About this task
Give back an exact copy of the entries beneath, minus the pictures.

==== Record set

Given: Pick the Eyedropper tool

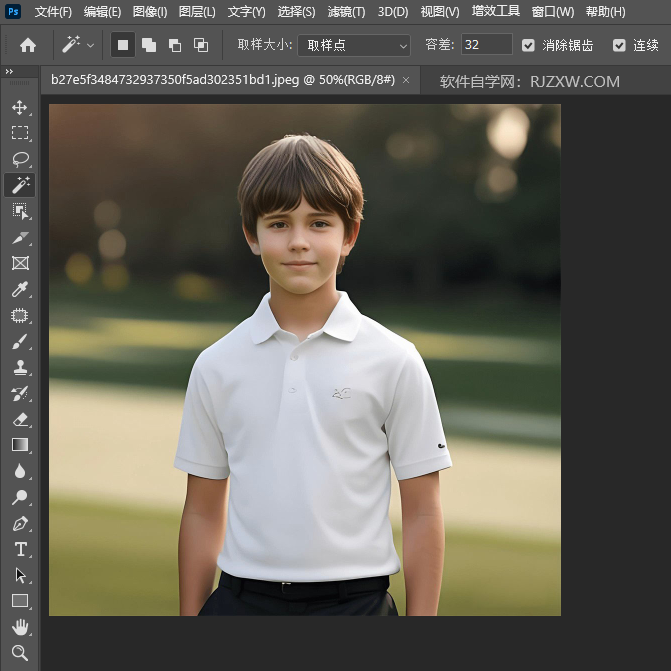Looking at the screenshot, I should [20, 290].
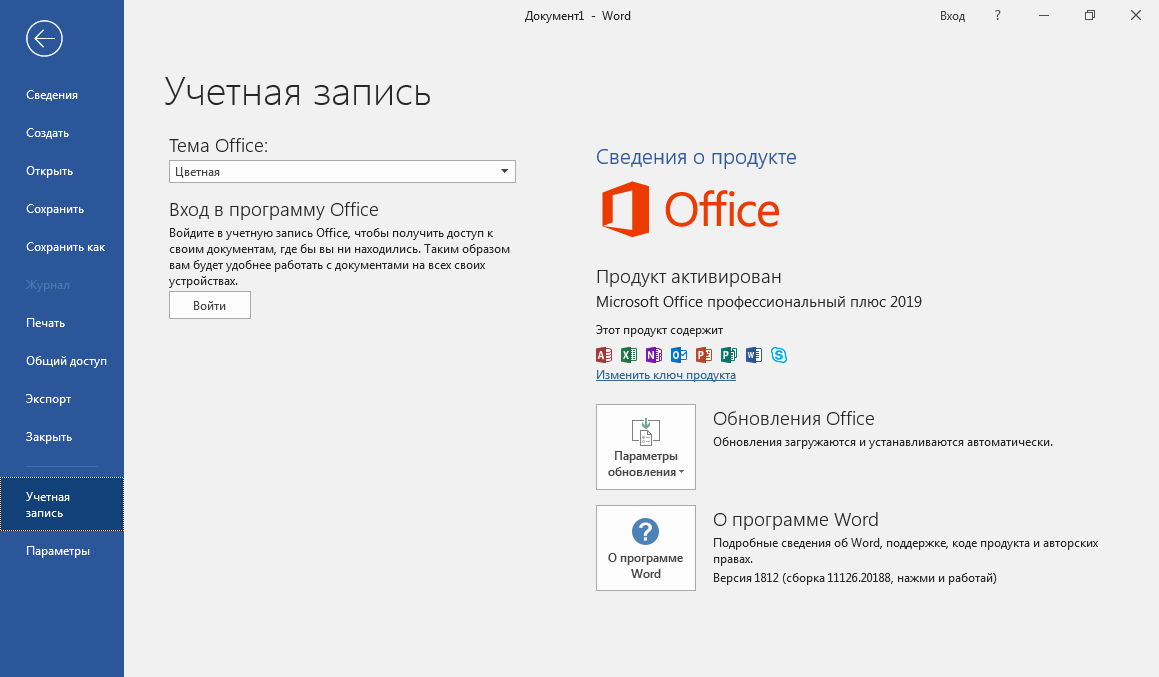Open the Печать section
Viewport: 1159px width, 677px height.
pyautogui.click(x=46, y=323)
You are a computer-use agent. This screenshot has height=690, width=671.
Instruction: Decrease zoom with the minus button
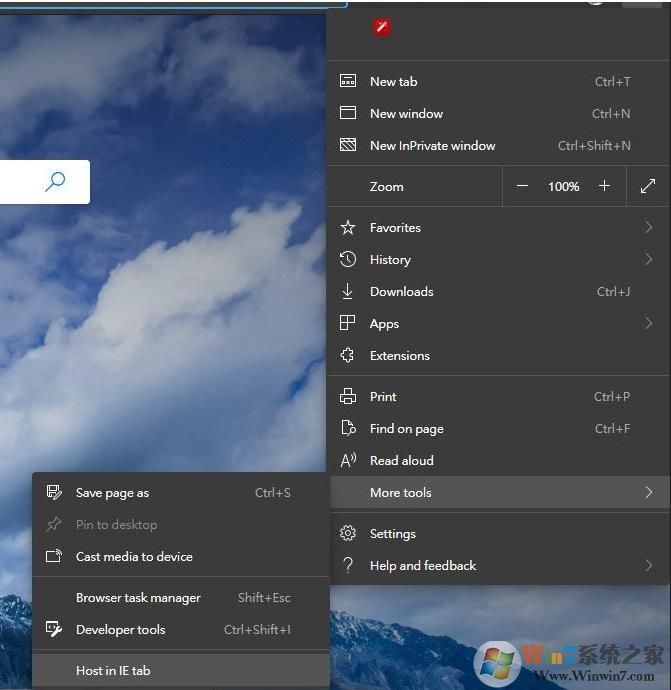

========

Problem solution
Given: Pick the Eyedropper tool

Looking at the screenshot, I should [20, 290].
Open the Печать section
Viewport: 1159px width, 677px height.
pyautogui.click(x=46, y=323)
You are a computer-use agent. This screenshot has height=690, width=671.
Instruction: Decrease zoom with the minus button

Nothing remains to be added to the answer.